The performance of session-based recommender should be evaluated with business metrics

The performance of session-based recommender should be evaluated with business metrics

August 21, 2024

Data Science, e-commerce, Machine Learning, Python, Recommendation Engine, WSKNN

We should judge a model’s performance by its ability to solve our problems – specifically, by the Key Performance Indicators, such as quarterly revenue. Suppose we change our focus from theoretical metrics to business indicators. In that case, we may avoid implementing any ML solution, which is good – we want our system to be as simple as possible. Moreover, KPI might be correlated with theoretical metrics but there is a chance that the correlation is weak and the optimal theoretical model won’t work well in production…

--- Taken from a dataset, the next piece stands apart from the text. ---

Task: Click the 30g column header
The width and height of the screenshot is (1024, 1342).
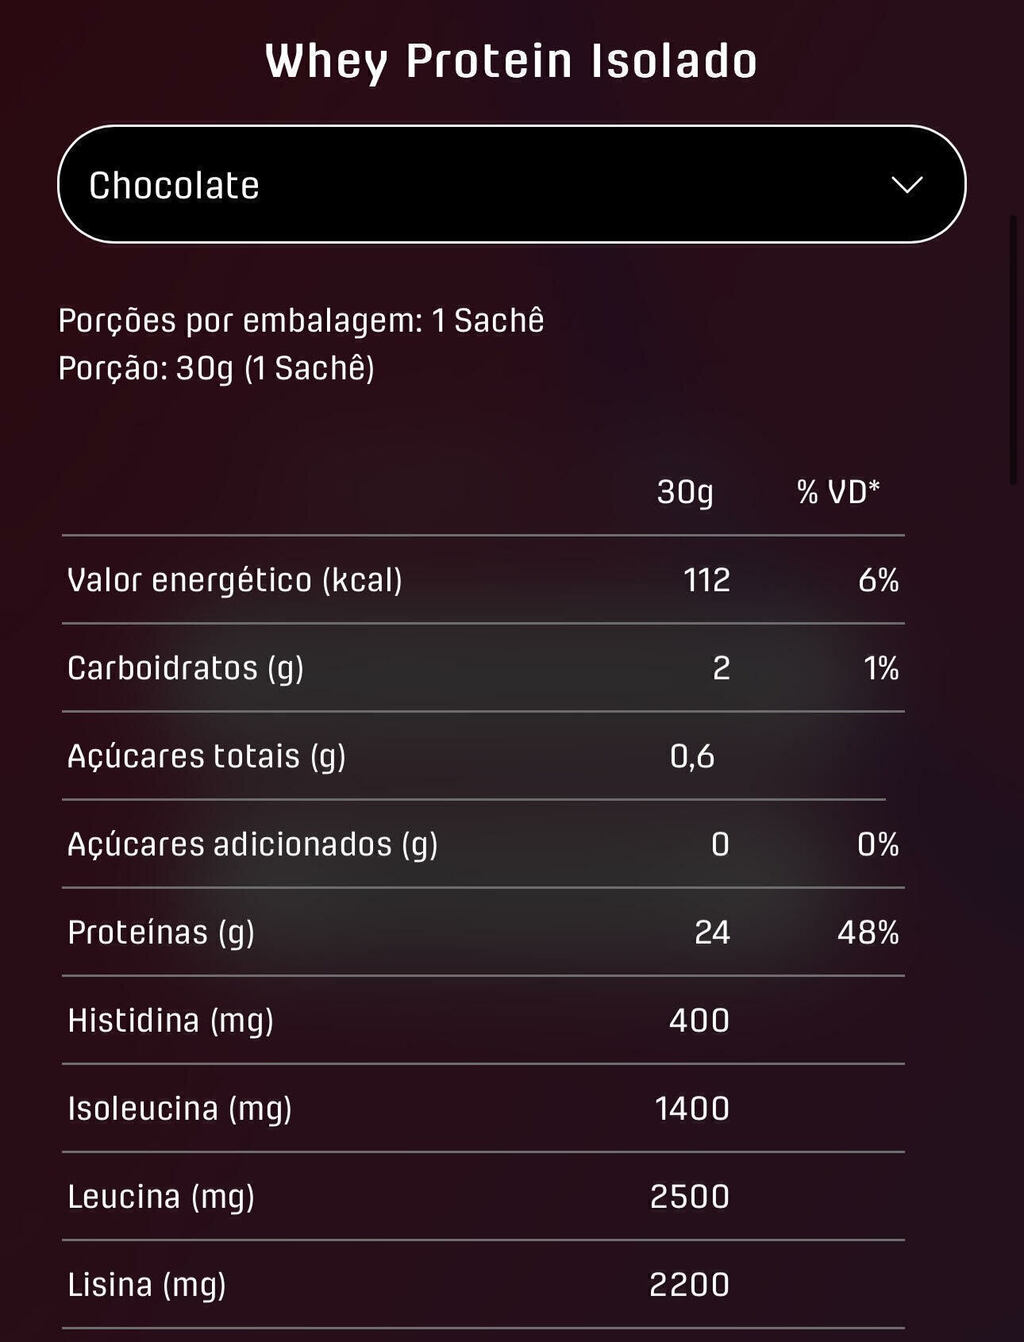Action: click(685, 492)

Let’s start with the example without Machine Learning. We can recommend products based on the user’s action history and use viewed items as recommendations, sorting those with time from the newest to the oldest items. Recommender engine, in this case, is a set of SQL queries. No MLOps, no Python, just a database and a few simple operations – that’s all we need. How do we measure the performance? We cannot use precision, recall, or F1 score. There’s no model. We should level up from Data Science metrics into business indicators and ask ourselves: what do we want to achieve? We want to increase profits. Therefore, we must measure if our conditional model positively influences quarterly profits. How do we measure it? There is a tool known from the UI/UX design. It’s A/B testing. How does it work? Look at the schema below:

We split the customer base into two parts: the control and the experimental groups. The experimental group is sampled randomly; it could consist of 1% or 10% of the clients. The control group receives communication without recommendations. The experimental group gets recommendations from our system. We use transactions from the control and experimental groups after one week or month. First, we check if the experimental group’s average transaction value increased. Sure, it has! Now, we check if this change is statistically significant. We use Welch’s t-test (implemented in almost every popular programming language) to check if the difference between the groups’ mean is significant.

The core requirement in this scenario is to maximize profits. Thus, we compare earnings with and without recommendations. We should do it at regular intervals, not only once, because the model may worsen with time, or our assumptions about the recommender will become invalid due to seasonal patterns or unexpected trend changes. And business may reconsider the baseline requirements. Hypothetical scenarios: mean transaction value increases, but the recommender shows only a small group of products, and customers buy items only from this group. We need more physical storage space for other items; we pay for the warehousing more, and finally, our net annual profits go down. Moreover, a customer buying products from one category – for example, printing materials – will never know that our shop has smartwatches because our recommendation engine recommends printing materials only for this person. We want to tell customers about different product categories in our stock, but the recommendation engine creates a walled space (bubble) around one product category. (Doesn’t it remind you something? Isn’t it how social media recommender work? Their profit maximization depends on rules different from online shopping, and enclosed spaces might be desirable here).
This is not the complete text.